I was trying to figure how much resin per tube. But will have to re-measure i made some bad calculations or didnt add correctly. Next time I'll take notes while sober! This was a major miscalculation that wasted a bunch of resin!! Lol.


----------



## m4skinner (Apr 22, 2020)

What resin are you using?


----------



## EBorraga (Apr 22, 2020)

m4skinner said:


> What resin are you using?


Alumilite. It just now dawned on me why i wasted so much resin. I did test pour without tubes in it.
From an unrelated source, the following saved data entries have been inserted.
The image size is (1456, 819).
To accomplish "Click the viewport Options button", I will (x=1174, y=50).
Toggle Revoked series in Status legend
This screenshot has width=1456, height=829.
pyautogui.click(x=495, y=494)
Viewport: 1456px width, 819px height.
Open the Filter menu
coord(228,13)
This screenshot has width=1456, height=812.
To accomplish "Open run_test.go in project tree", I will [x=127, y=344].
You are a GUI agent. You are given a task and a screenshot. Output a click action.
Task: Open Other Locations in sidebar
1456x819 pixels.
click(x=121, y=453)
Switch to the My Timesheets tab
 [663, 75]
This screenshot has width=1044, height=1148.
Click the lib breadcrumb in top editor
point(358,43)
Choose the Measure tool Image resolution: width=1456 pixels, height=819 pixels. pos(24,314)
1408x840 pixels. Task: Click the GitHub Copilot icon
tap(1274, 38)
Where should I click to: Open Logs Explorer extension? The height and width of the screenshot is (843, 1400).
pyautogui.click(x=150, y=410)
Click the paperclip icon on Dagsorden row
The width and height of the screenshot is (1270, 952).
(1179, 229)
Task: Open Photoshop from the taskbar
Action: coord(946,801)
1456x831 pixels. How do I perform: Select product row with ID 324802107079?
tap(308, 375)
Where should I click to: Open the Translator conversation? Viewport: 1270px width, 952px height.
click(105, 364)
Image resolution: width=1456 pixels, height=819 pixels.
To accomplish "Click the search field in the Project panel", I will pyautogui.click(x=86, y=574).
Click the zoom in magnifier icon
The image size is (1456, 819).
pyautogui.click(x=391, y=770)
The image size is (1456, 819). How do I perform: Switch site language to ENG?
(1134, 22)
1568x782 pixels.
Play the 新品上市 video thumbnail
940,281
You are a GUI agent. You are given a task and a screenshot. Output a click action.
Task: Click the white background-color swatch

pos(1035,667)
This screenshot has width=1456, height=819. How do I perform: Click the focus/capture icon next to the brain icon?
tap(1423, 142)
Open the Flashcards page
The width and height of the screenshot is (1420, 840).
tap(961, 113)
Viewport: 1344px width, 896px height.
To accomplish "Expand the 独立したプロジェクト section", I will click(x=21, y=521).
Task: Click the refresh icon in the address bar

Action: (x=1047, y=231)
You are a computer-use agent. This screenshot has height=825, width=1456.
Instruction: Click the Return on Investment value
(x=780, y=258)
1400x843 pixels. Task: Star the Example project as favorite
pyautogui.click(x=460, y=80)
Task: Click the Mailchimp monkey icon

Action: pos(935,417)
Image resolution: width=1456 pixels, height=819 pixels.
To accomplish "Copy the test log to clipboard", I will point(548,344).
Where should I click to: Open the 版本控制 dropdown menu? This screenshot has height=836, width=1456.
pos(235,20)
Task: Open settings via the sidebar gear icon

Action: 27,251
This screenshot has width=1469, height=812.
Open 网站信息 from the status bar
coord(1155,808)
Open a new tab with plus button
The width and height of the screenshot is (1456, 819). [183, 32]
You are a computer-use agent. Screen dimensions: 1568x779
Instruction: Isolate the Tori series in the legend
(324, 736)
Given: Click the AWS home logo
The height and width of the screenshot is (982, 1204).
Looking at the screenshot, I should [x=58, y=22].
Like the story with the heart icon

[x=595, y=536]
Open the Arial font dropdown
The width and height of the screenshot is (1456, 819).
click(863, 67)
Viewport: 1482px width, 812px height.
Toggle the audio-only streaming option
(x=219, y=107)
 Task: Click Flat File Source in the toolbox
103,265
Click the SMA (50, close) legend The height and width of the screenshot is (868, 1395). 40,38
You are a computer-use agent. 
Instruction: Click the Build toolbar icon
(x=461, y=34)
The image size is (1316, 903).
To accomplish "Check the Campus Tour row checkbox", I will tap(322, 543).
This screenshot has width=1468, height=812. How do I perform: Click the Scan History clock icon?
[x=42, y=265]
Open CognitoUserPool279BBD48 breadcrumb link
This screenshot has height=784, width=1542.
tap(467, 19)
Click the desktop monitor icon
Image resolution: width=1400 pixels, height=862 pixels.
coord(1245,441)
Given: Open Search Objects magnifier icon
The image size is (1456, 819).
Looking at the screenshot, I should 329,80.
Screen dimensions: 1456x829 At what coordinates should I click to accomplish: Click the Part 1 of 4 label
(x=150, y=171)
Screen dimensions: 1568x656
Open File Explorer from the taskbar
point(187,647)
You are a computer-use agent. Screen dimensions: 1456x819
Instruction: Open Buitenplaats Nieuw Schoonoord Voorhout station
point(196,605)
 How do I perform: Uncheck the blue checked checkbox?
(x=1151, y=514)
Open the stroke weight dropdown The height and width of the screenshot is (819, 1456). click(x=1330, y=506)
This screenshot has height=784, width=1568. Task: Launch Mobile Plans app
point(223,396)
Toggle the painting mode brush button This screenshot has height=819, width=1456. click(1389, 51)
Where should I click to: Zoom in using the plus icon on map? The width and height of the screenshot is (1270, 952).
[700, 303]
Nest time will have tubes for accurate weight.


----------



## magpens (Apr 22, 2020)

Following with interest.

Thanks for starting this thread.

Not planning to do any casting, but like to understand the process.


----------



## Dalecamino (Apr 22, 2020)

Looks good Ernie.


----------



## mark james (Apr 22, 2020)

Oops .  Blanks look good though.


----------



## Gregf (Apr 22, 2020)

Thanks for posting, I've not seen the Cast-Right in use.
How do you clean off the top cap ?
Does the resin not stick to it?


----------



## socdad (Apr 22, 2020)

I've used the Cast-Right system for a couple years, works well for me ...


----------



## EBorraga (Apr 22, 2020)

Gregf said:


> Thanks for posting, I've not seen the Cast-Right in use.
> How do you clean off the top cap ?
> Does the resin not stick to it?


will let you know, as i'm de molding tonight


----------